— Required work —
In the lines below, look for "computer". Copy each line where it appears.

— Data shown —
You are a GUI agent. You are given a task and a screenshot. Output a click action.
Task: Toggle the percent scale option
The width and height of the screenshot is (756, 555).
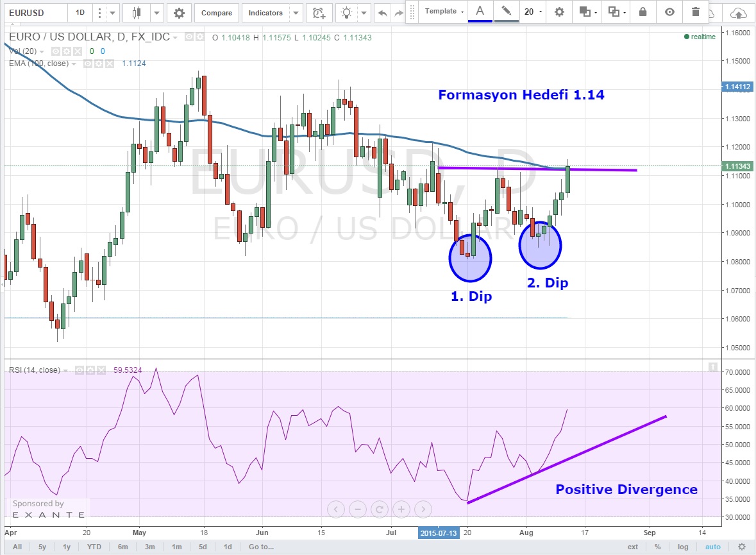[x=658, y=547]
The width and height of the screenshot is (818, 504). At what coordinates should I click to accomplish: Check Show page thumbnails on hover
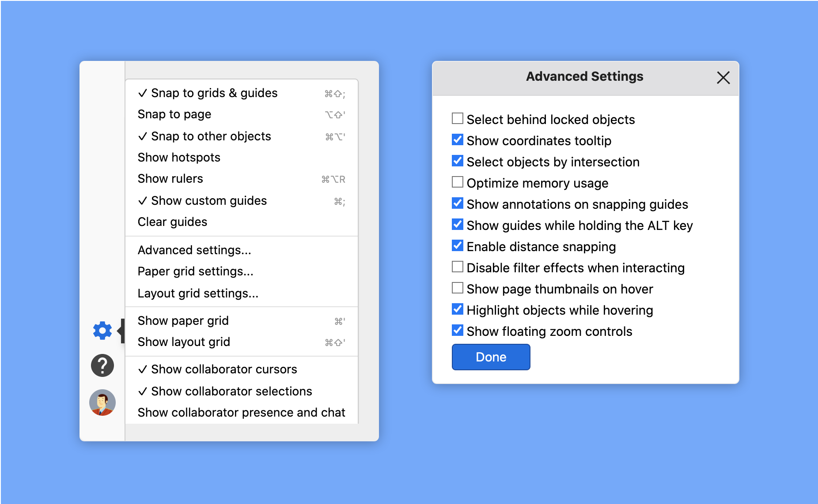click(458, 288)
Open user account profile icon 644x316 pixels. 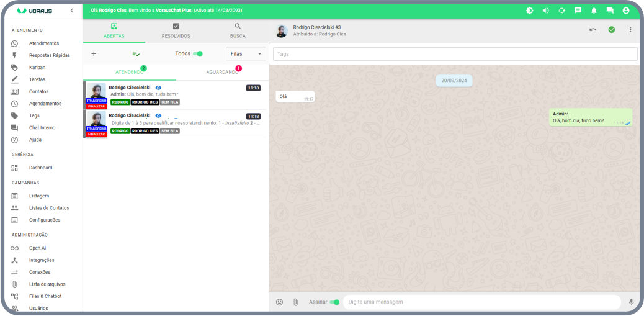pyautogui.click(x=626, y=11)
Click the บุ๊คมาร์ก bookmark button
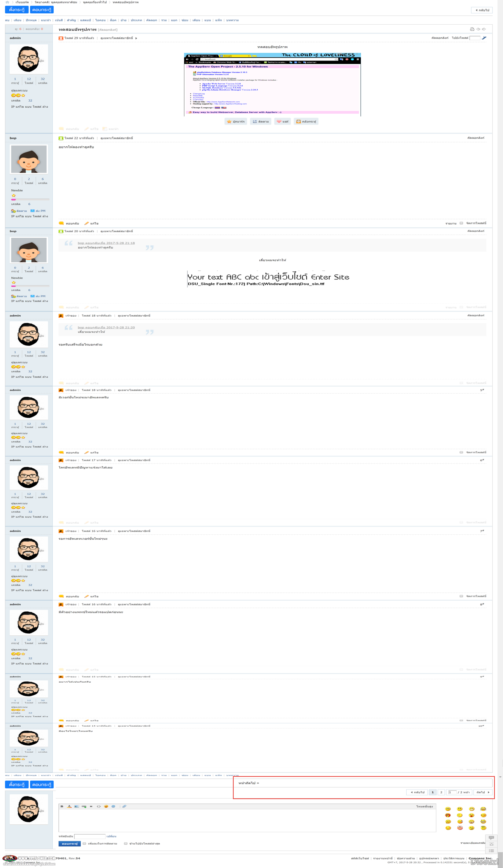Image resolution: width=503 pixels, height=868 pixels. [x=236, y=122]
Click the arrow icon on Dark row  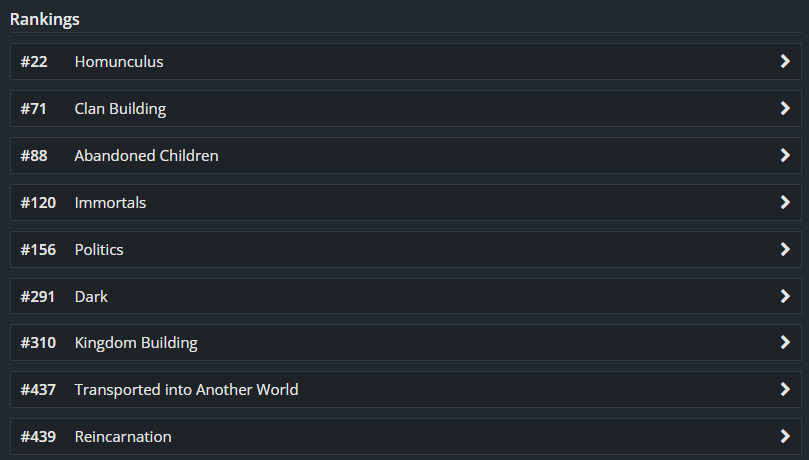[x=785, y=297]
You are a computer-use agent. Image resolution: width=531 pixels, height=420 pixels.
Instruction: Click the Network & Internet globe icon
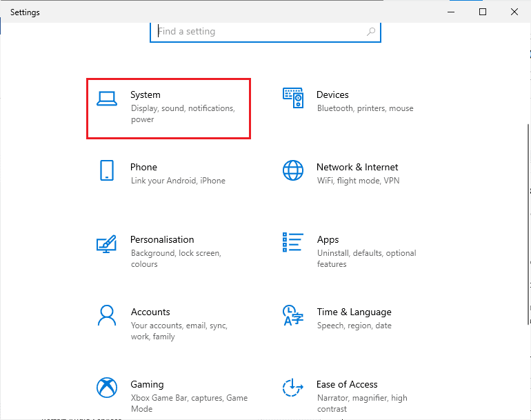(x=293, y=170)
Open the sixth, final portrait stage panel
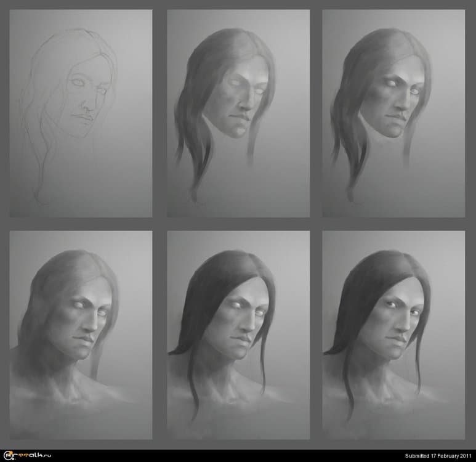The image size is (476, 462). (393, 336)
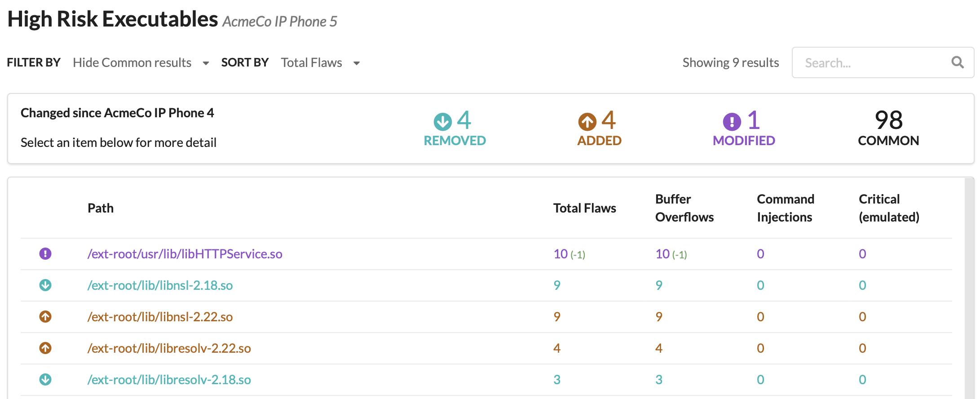The image size is (980, 399).
Task: Click the teal Removed summary down-arrow icon
Action: click(442, 121)
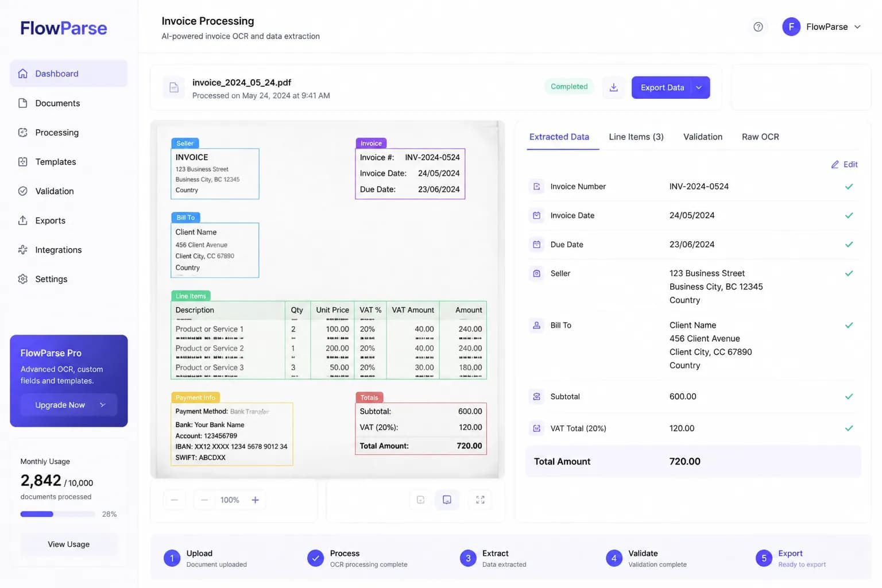882x588 pixels.
Task: Zoom in with the plus icon
Action: pyautogui.click(x=256, y=500)
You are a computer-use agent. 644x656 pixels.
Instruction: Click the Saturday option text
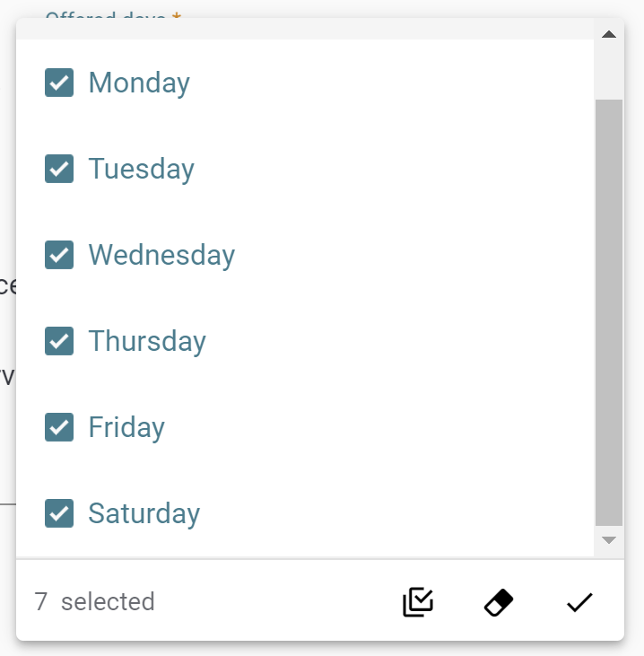(144, 514)
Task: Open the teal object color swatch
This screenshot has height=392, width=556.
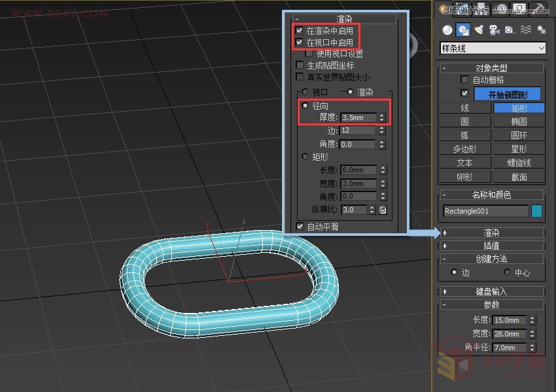Action: click(x=536, y=211)
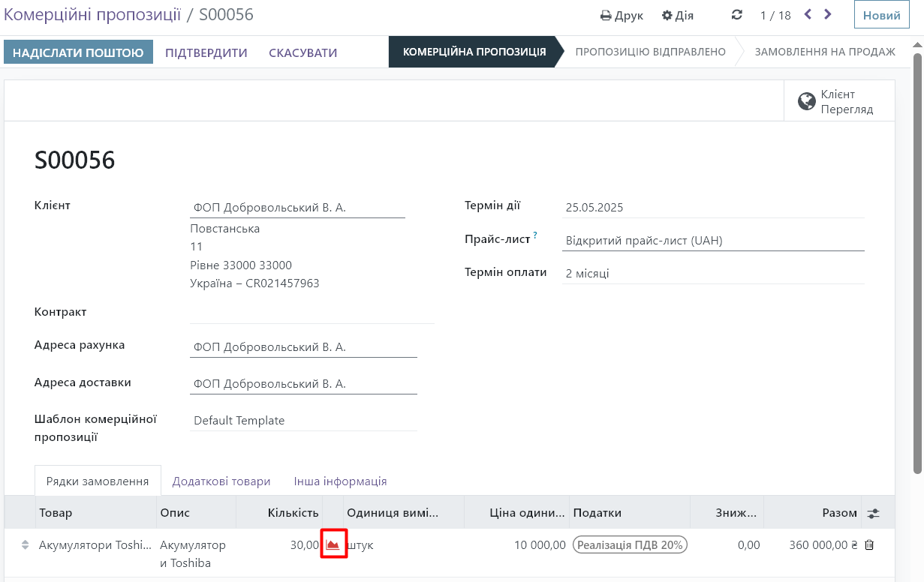This screenshot has height=582, width=924.
Task: Click the forecast chart icon beside quantity
Action: coord(333,545)
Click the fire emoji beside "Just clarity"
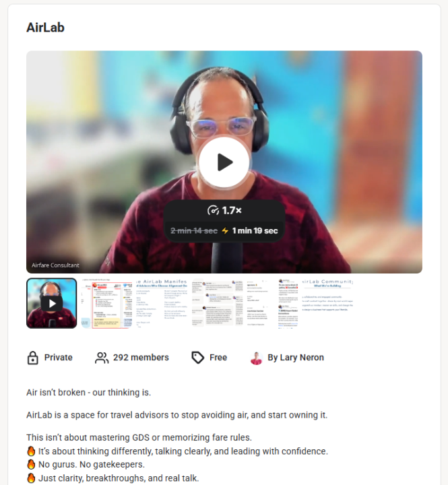 tap(31, 478)
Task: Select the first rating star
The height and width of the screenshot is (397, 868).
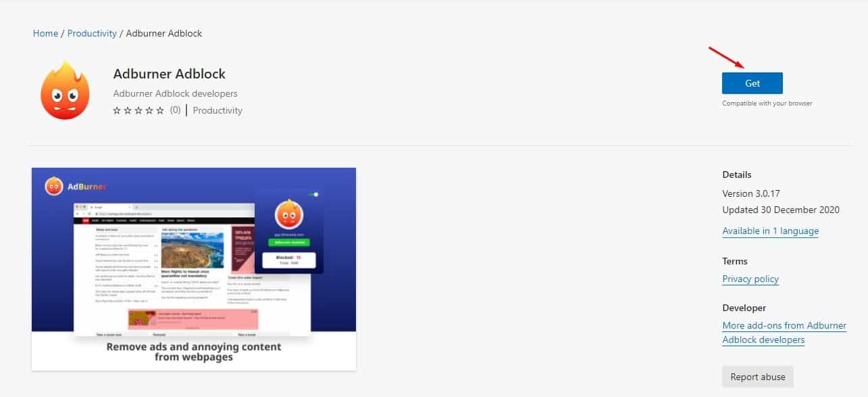Action: tap(117, 110)
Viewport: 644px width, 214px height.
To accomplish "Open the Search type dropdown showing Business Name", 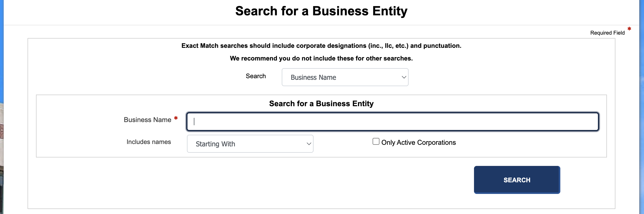I will pyautogui.click(x=345, y=77).
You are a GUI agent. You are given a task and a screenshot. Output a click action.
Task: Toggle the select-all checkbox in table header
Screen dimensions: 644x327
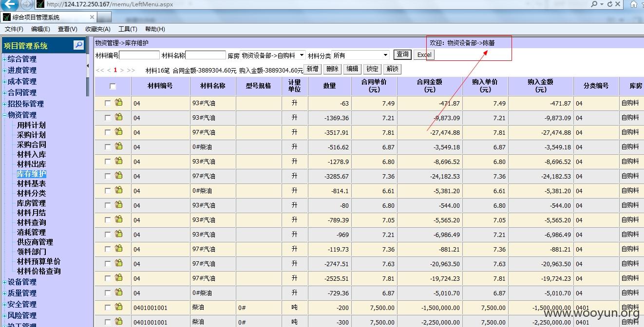point(113,87)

— Written response —
You are a computer-use agent. Image resolution: width=531 pixels, height=420 pixels.
You are a computer-use agent. 644x656 pixels.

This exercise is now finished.